Australia’s national electronic health record system promises public and individual health benefits, but its utility and safety for groups who are often stigmatised in healthcare settings is questionable and possibly counterproductive (Cruz, 2022). It is vital also that the development of digital health is guided by consultation with these particular communities and their advocates. This paper focuses on how key informants—holding expertise in digital health and the practical, ethical and political complexities of engaging communities vulnerable to stigma and discrimination—conceptualised engagement with digital health systems and how potential benefits and safety for stigmatised communities might be optimised.

The material presented here was collected as part of the ‘Trust in Digital Health’ study, a pilot study funded by the Australian Government Department of Health. The project documented community and expert views on trust and engagement in digital health for communities affected by BBVs and STIs, as identified in national strategies (Australian Department of Health, 2018). The study methods comprised semi-structured qualitative interviews with key informants and a national online cross-sectional community survey. The study design and materials as well as analysis outcomes were developed in partnership with community organisations representing communities affected by BBVs and STIs (see acknowledgements). Selected findings have been made publicly available (Newman et al., 2020). This paper reports on the key informant interviews.

Individual, semi-structured interviews were conducted with purposively selected key informants, including professionals working in advocacy, policy, research, health promotion and/or clinical practice. Participants were identified through formal and informal networks and were eligible to take part if they agreed that they held professional knowledge relating to either or both digital health and policy and practice relating to communities affected by BBVs and STIs, and were aged 18 or over, a resident in Australia and proficient in English. Potential participants were invited to participate via email. No compensation or other incentives were provided as part of the study. Of the 23 prospective participants who were invited, 16 agreed to participate.

All participants provided audio-recorded consent prior to taking part in interviews. The study protocol and procedures were approved by the UNSW Human Research Ethics Committee (HC191000) and the ACON Research Ethics Review Committee (RERC 2019/29).

The interview guide was developed specifically for the study, in consultation with the research team, which included representatives of partner organisations. The guide explored participant understandings of trust and digital health, beliefs about how digital health systems are viewed by communities affected by BBVs and STIs, perceived benefits and risks of these systems for communities and potential solutions to optimise and improve engagement with the systems. Interviews were conducted by CN between March and June 2020 by telephone or Zoom. Participants were asked to provide key demographic details, summarised below. Interviews lasted an average of 48 min (between 20 and 67). Transcripts were de-identified, removing names, places and organisational roles. Data collection for this study occurred during the early stages of COVID-19 restrictions in Australia (beginning in mid-March 2020), which impacted on the capacity of some people to participate.

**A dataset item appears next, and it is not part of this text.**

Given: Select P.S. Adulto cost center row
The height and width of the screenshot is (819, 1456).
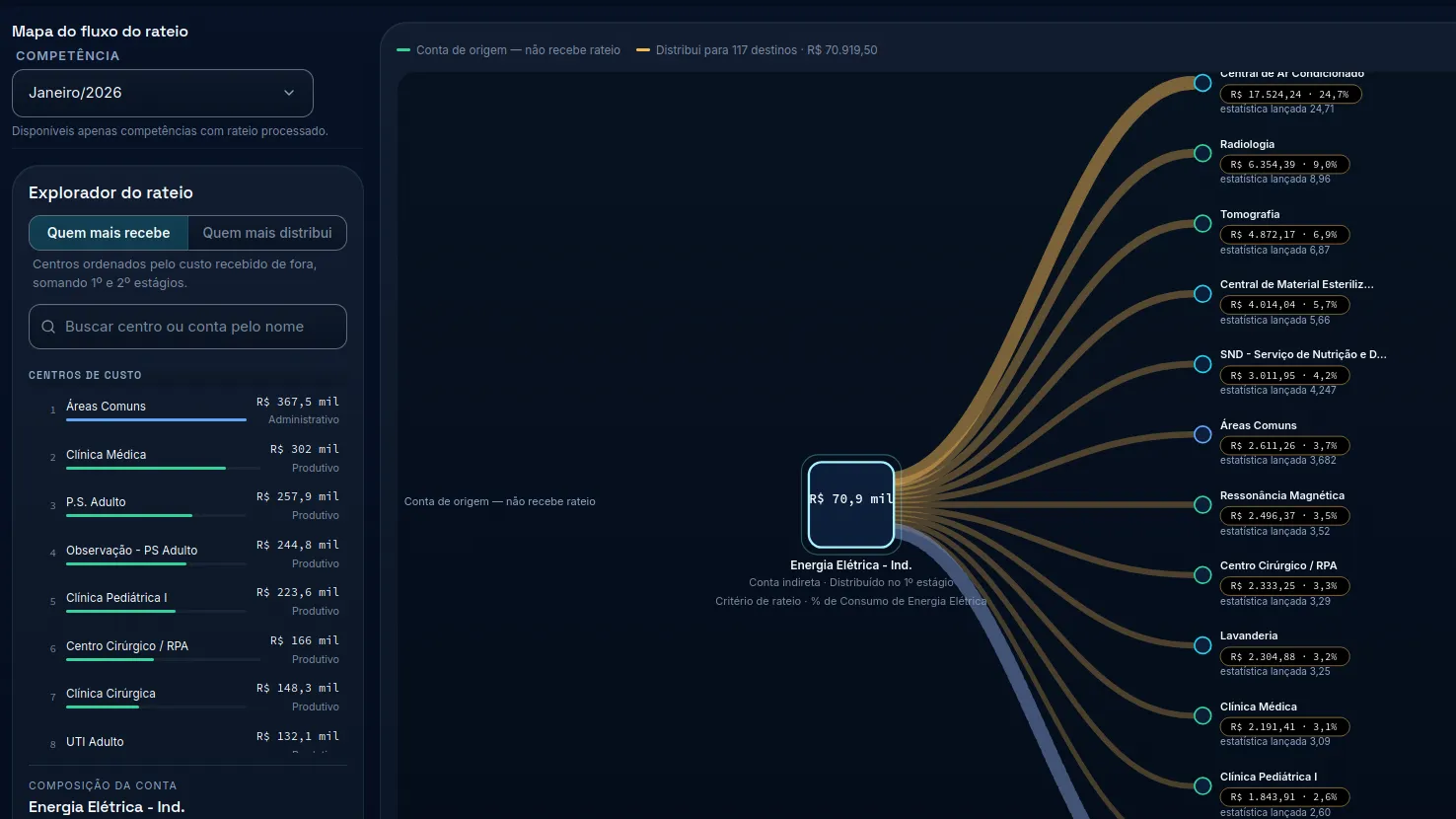Looking at the screenshot, I should click(187, 505).
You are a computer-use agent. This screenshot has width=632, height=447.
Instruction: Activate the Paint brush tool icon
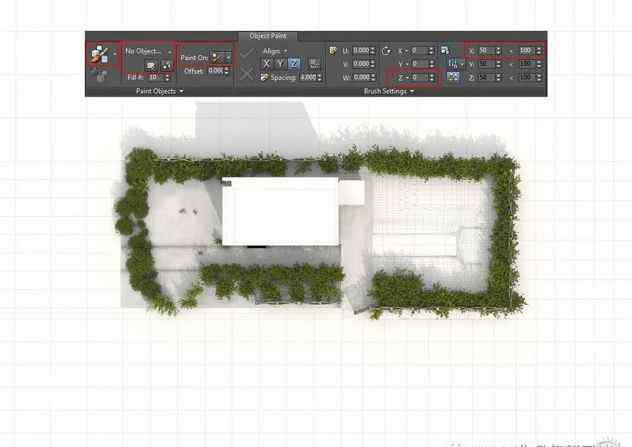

The author team are experienced working with and researching aspects related to communities affected by BBVs and STIs, and most of the authors identify as members of one or more communities related to the study. Consequently, the assumptions and priorities we brought to the analysis were explicitly shaped by an investment in valuing and seeking to improve the lives of these communities. Transcripts were analysed using reflexive thematic analysis (Braun & Clarke, 2019), in which themes were developed through a combination of our theoretical approaches, research questions, understanding of literature and the interview material. A coding framework was developed from the study design and refined with new codes through several rounds of inductive coding. AS led the process of coding, and discussed coding amongst authors to ensure sufficient variation and depth was achieved, including through an analysis workshop with the full team of researchers and community partners. Data were manually organised into codes using QSR NVivo (12.6.0). As the themes were iteratively developed, and the manuscript drafted, interview transcripts were read again to ensure that the analysis reflected participants’ accounts. Although participants spoke about a broad range of digital health systems, electronic health records occupied a central focus amongst participants. This paper reports on three key themes that explore how electronic health records could be made more useful and safer for communities affected by BBVs and STIs.

Participants cited numerous potential benefits of electronic health records but these were typically seen as speculative and anticipatory, hinging on the promise of digital health innovations (Lupton, 2018). P12 explained: ‘So there are lots of promises [of digital health], but the promises come with all sorts of caveats and […] the reality hasn’t matched the promise’. Many participants wanted electronic health records to be beneficial and practical for the communities with whom they worked. However, they described the roll-out of My Health Record and the decision to enrol all Australians in the system unless they opted out as a policy failure which had neglected consultation with key communities affected by stigma and discrimination in healthcare systems:

the way that the government looked to implement that without consultation with our communities, and it was done in a really back-handed way, we ended up having to do something we didn’t want to do, which was actually advise our community to withdraw from it. And that was very conflicting ‘cause actually I think that electronic health records, in an ideal, perfect world, where there was no stigma and so on, would be perfect for our community [of people who inject drugs]. [P09]

Despite taking a critical perspective, this participant imagined an electronic health record system as potentially utopian, as long as it was able to be implemented in a social world without stigma. Similarly, P15 explained that, ‘ignoring the […] potential for discrimination, there’s a benefit for the trans community, in terms of access to and having information stored through My Health Records around gender-affirming care. ‘Cause we know people move house, have interruptions to their care’. Imagining potential technological benefits required participants to deliberately suspend their disbelief about the context in which systems were designed and delivered, and to instead imagine a world in which communities did not face discrimination and stigma.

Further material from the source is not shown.